[tor-dev] Metrics Plans

Wed May 29 02:05:55 UTC 2013

Hello!
(@tor-dev: will also write a separate email, introducing the GSoC project
at hand.)

This GSoc idea started a year back as a searchable descriptor search
> application, totally unrelated to Onionoo.  It was when I read Kostas'
> proposal that I started thinking about an integration with Onionoo.
> That's why the plan is still a bit vague.  We should work together with
> Kostas very soon to clarify the plan.
>

Indeed, as it currently stands, the extent of the proposed backend part of
the searchable descriptor project is unclear. The original plan was not to
aim for a universal backend which could ideally, for example, service
existing web-side Metrics etc. project applications. The idea was to
hopefully be able to replace relay and consensus search/lookup tools with a
single and more powerful "search and browse descriptor archives"
application.

However I completely agree that an integrated, reusable backend sounds more
exciting and could potentially/hopefully make the broader Tor metrics-* &c
ecosystem more uniform if that's the word - reducing the tool/component
counts. I think this is doable if the tasks/steps of this project are
somewhat isolated, so that incremental development can happen, and it's not
an all-or-nothing gamble (obviously that is the way it is intended to be,
but I think this would be an important aspect of this project in particular
as well.)

> Maybe we should focus on a 'grand unified backend' rather than
> > splitting Kostas' summer between both a backend and frontend? If he
> > could replace the backends of the majority of our metrics services
> > then that would greatly simplify the metrics ecosystem.
>
> I'm mostly interested in the back-end, too.  But I think it won't be as
> much fun for Kostas if he can't also work on something that's visible to
> users.  I don't know what he prefers though.
>

Honestly, I would actually be up for focusing, if need be, exclusively on
the backend part. It would also probably (hopefully) prove to be the most
beneficial to the overall ecosystem of tools. However, such a plan would
imply that the final goal (ideally) is to have a replacement for Onionoo,
which means that it would have to be reliably stable and scalable, so that
multiple frontends could all use it at once. (It will have to be stable in
any case, of course.) I think this would be a great goal, but if we can
define and isolate development stages to a great extent, I think having two
goals: (a) Onionoo replacement; (b) descriptor search+browse frontend - at
the same time is OK, and either one of them could be dropped/reduced during
the process - this is what I'd have in mind, generally speaking, in terms
of general, let's say incremental deliverables / sub-projects, which can be
done sequentially:

1. Work out the relay schema for (a) relay descriptors; (b)
consensus-statuses; (c) *bridge summaries; (d) *bridge network statuses;

Here, I think it is realistic to try and use and import all the fields
available from metrics-db-*. My PoC is overly simplistic in this regard:
only relay descriptors, and only a limited subset of data fields is used in
the schema, for the import. I think it is realistic to import bridge data
used and reported by Onionoo. Here is the good, 'incremental' part I think:
the Onionoo protocol/design is useful in itself, as a clean "relay
processing" (what comes in and in what form it comes out) design. I think
it makes sense to do the DB schema having the fields used and reported by
Onionoo in mind. Even if the project ends up not aiming to even be
compatible with Onionoo (in terms of its API endpoints, or perhaps not
reporting everything (e.g. guard probability) - though I would like to aim
for compatibility, as would all of you, I suppose!), I think there should
be little to no duplication of effort when designing the schema and the
descriptor/data import part of the backend. The bridge data can later be
dropped. I will soon try looking closer if the schema can be made such that
it may later be very easily *extended* to include bridges data, but it
might be safer to at least have the whole schema from the beginning for
processing db-R, db-B and db-P, and e.g. simply not work on actual bridge
data import at first (depending on priorities.)
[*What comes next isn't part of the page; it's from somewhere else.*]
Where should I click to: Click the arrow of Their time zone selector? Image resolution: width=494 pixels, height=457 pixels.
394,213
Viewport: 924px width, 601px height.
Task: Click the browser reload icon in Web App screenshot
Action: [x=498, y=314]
2. Implement data import part: so again, the focus would be on importing
all possible fields available from, most importantly, metrics-db-R. More
fields in relay descriptors, and also consensus statuses. Descriptors (IDs)
in consensuses will refer to relay descriptors; must be possible to
efficiently query the consensus table as well to ask "in which statuses has
this descriptor been present?"

These two parts are crucial whether the project is to aim for Onionoo
replacement, and/or also provide a search&browse frontend.

3. Implement Onionoo-compatible search queries, and (maybe only) a subset
of result fields. Again, I don't see why using the Onionoo protocol/design
shouldn't work here in any case. (Other Onionoo-specific nuanses, like
compressed responses etc shouldn't be hard at all, I think.) Make sure
Onionoo-compatible queries scale well for all archival data. By queries I
mean:

 GET summary
 GET details

bandwidht/weights can wait until further time constraints become more
obvious. All parameters available for filtering Onionoo results [1] make
sense to me: the more powerful search/query system (well, bits of it)
referred to in the original project proposal can be seen as a powerset, of
which the Onionoo query/filter system would be a subset. Again, this is
great, as I think there's nothing wrong with aiming for an
Onionoo-compatible query language which frontends / other applications
could query the new backend with anyway! So that's good.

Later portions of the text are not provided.